◆ **TRECHO FORNECIDO**
* * * *

Os livros são perigosos, podem gerar turbulências sociais e, precisamente por isso, devem ter a sua publicação tutelada – e até mesmo proibida – pelo Estado. Esse é o pensamento e prática recorrente de qualquer ditador e regime totalitário ao longo da história. Inversamente, as democracias não devem temer o amplo e irrestrito debate de ideias. Pelo contrário, as democracias são tão fortes quanto a abertura das mesmas ao debate. Por isso, este é ainda mais necessário quando se está diante de ideias odiosas e execráveis, como as apresentadas no livro de Hitler, precisamente para que estas sejam frontalmente combatidas, desmentidas e tornem-se natimortas.

Proibir a publicação de livros é caminhar para tornar-se exatamente aquilo que se condena

Proibir a publicação de livros é caminhar para tornar-se exatamente aquilo que se condena. Basta lembrar que, durante o regime nazista, vários livros não somente eram proibidos como também queimados em praça pública. O simples fato de se ter de discutir a pertinência ou não da proibição da publicação de um livro é um claro indicativo de imaturidade democrática. Esta proibição é uma fresta autoritária cujo flerte com a mesma é, sobretudo em uma democracia jovem e frágil como a brasileira, no mínimo perigoso.

Não deve caber ao Estado, mas sim à consciência crítica de cada indivíduo, a definição sobre o que pode ou não ser lido. A proibição do livro em questão evidencia uma postura paternalista do Estado perante a população, pressupondo uma imaturidade intelectual da mesma e infantilizando-a. Isso pode não parecer alarmante em tempos em que as publicações mais vendidas no país são livros de colorir para adultos. Contudo, tal fato é particularmente grave, pois uma sociedade infantilizada não reivindica direitos.

* * * *

◆ **DADOS**
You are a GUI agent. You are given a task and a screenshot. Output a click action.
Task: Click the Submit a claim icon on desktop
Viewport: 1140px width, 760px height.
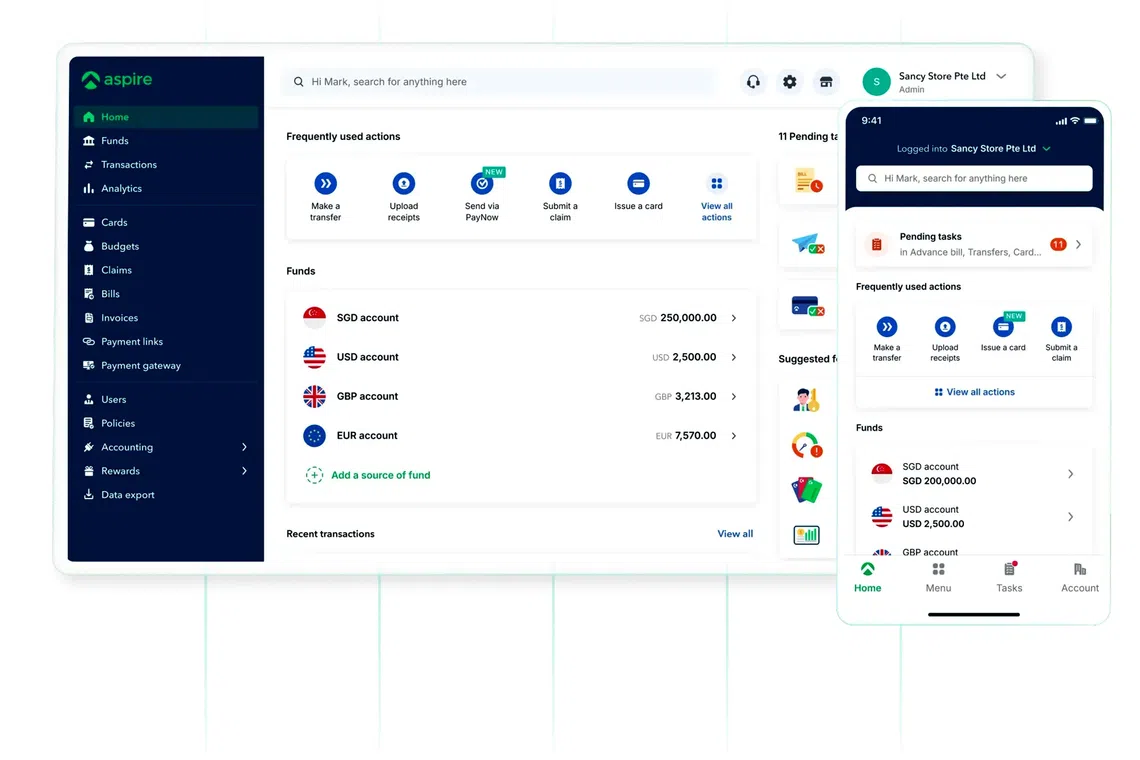coord(560,184)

* * * *

◆ **EXERCÍCIO A**
As afirmações abaixo estão de acordo com o trecho fornecido? Responda sim ou não a cada uma e cite as palavras do trecho que decidem a questão.
(i) Durante o regime nazista, livros foram queimados em praça pública.
(ii) Cabe ao Estado definir o que pode ou não ser lido.
(iii) A democracia brasileira é descrita como madura e consolidada.
◆ **EXERCÍCIO B**
Segundo o trecho fornecido, o que deve acontecer com ideias odiosas como as do livro de Hitler por meio do debate? Liste tudo o que é mencionado.

◆ **RESPOSTA ESCRITA A**
(i) Sim: "vários livros não somente eram proibidos como também queimados em praça pública".
(ii) Não: "Não deve caber ao Estado, mas sim à consciência crítica de cada indivíduo, a definição sobre o que pode ou não ser lido."
(iii) Não: "em uma democracia jovem e frágil como a brasileira".

◆ **RESPOSTA ESCRITA B**
- Serem frontalmente combatidas
- Serem desmentidas
- Tornarem-se natimortas